An analysis released by the Federal Reserve Bank of New York (FRBNY) on Jan. 6 suggests that China’s current COVID-19 outbreak is slowing the global supply chain’s return to a normal range and negatively impacting neighboring trade partners.
The GSCPI integrates transportation cost data with manufacturing industry indicators, such as Purchasing Manager’s Index (PMI) data on supplier delivery times, backlogs, and raw material inventories. It focuses on manufacturing in seven economies: China, the United States, the UK, the Eurozone, Japan, South Korea, and Taiwan.
The more the GSCPI value deviates positively from the multi-year average, the greater the pressure on the global supply chain.
According to the report, in the past, when supply chain conditions in China tightened, the rest of the world’s supply chain also tightened. Over the past three years of the pandemic, the GSCPI standard deviation reached a positive peak of 4.3 at the end of 2021 and then dropped sharply; in March 2022, the GSCPI standard deviation dropped to a positive 2.8 but rose again in April due to the impact of China’s “zero-COVID” policy and the Russia–Ukraine war.
The report aims to examine the impact of China’s response to the current outbreak on the global supply chain. It notes a novel development in recent months: namely, that conditions in China are apparently impacting global supply conditions less than in the past. It suggests that this could be attributed to higher herd immunization rates in developed countries as well as less restrictive pandemic control measures.
China’s Manufacturing PMI Continues to Weaken
On Jan. 1, China’s Bureau of Statistics released the December operating conditions of China’s PMI.Of the five sub-indices of China’s manufacturing PMI, its seasonally adjusted Supplier Delivery Time Index showed the longest period of decline, starting in July of 2022 and continuing for six months. It fell below the critical point of 50 percent in August, dropped further to 46.7 percent in November, and then plunged 6.6 percent to 40.1 percent in December. December’s number was 20 percent lower than July’s.
These indicators all point to lengthening delivery times for suppliers of raw materials to the manufacturing industry.
The official explanation from the CCP was that a shortage of logistics and transportation manpower caused by the pandemic resulted in longer delivery times.
Since early December, when the Chinese regime suddenly reversed its pandemic policies, China has been crippled by an outbreak of COVID-19 that has nearly collapsed hospitals and funeral homes.
Impact of Current Chinese Outbreak on Australia
Australia’s Treasury Minister Jim Chalmers said in an interview with Sydney’s 2GB radio station on Jan. 3 that China’s current pandemic policy will affect Australia and its supply chain. Chalmers listed China as one of the top five factors that will affect Australia’s economic situation in 2023, along with the United States, the UK, the EU, and the Russia–Ukraine war.Current affairs commentator Ma Xianghong told The Epoch Times on Jan. 9: “Australia’s dependence on the Chinese economy makes it difficult to sustain a loss or disruption in the supply chain. Still, if the Australian government can resolve to break away from that dependence and gradually diversify supply from the Chinese market, it will benefit the country and the people in the long run.”
Ma further explained: “On the surface, the losses will be greater in China than in Australia. China is not as strong as it seems—the regime is unstable, the food crisis, the unpredictable policies, and so on. So with the world moving away from the Chinese economy and creating new supply chains or building their own, it should not be difficult for Australia to source supplies from other countries.”

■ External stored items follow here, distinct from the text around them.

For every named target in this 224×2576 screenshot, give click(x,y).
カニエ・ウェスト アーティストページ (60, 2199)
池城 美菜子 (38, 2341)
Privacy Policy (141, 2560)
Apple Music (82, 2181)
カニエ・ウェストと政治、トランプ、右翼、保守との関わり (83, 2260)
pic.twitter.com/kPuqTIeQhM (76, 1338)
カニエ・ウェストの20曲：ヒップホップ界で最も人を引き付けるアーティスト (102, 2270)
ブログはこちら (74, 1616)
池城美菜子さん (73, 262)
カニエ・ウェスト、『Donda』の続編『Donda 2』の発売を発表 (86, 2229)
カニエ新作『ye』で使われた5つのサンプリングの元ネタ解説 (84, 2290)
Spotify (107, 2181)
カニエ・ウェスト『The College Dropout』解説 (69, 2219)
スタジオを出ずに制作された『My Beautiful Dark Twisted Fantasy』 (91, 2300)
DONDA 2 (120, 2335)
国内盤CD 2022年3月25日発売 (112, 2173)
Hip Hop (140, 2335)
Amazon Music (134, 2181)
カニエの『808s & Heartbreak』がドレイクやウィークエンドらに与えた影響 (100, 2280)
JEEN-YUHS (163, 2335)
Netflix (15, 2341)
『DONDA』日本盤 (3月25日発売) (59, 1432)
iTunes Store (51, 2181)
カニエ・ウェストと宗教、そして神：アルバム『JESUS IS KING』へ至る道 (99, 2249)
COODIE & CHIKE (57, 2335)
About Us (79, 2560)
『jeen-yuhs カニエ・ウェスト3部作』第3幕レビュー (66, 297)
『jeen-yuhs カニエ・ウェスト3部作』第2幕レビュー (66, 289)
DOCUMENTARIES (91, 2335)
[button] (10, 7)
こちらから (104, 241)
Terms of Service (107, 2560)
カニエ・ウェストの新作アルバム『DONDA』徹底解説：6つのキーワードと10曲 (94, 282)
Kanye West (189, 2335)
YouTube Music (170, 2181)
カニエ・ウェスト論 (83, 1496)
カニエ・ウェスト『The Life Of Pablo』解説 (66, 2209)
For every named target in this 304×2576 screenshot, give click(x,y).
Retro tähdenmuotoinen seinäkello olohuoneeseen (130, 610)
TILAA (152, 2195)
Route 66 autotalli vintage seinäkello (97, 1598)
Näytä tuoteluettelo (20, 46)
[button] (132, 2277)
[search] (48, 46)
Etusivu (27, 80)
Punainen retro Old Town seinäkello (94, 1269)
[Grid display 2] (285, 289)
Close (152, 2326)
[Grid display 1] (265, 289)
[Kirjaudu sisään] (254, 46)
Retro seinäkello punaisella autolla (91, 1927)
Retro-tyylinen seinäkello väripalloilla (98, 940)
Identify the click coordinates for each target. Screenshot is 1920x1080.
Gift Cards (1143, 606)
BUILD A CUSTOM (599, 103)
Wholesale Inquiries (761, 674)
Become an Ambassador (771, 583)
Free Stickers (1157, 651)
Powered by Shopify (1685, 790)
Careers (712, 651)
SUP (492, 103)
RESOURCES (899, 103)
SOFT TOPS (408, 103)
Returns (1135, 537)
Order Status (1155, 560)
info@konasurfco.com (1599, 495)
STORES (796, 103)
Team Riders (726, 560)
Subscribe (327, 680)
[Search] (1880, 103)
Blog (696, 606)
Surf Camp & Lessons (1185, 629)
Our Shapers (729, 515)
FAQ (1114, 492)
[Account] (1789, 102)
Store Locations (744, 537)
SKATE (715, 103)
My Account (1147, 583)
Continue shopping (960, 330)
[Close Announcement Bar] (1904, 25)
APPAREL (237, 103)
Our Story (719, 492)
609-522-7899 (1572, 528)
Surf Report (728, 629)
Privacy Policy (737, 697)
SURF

China’s Role in Global Marketplace Declines
The new export order index for Chinese manufacturing fell to 41.6 percent in April 2022, its lowest number since June 2020; it subsequently rebounded but fell again to 44.2 percent at the end of the year, reaching its second lowest level since June 2020.According to Ma: “China’s foreign trade exports have fallen, mainly due to the difficulty in delivering domestic orders on time and the shift of international orders to Southeast Asia, which has had a greater impact on Chinese exporters. At the same time, the return of the U.S.-led manufacturing industry has led to a structural decline in China’s exports to the United States, and as countries come to see what the CCP is doing, mutual trust is becoming difficult to repair, which will affect the global supply chain.”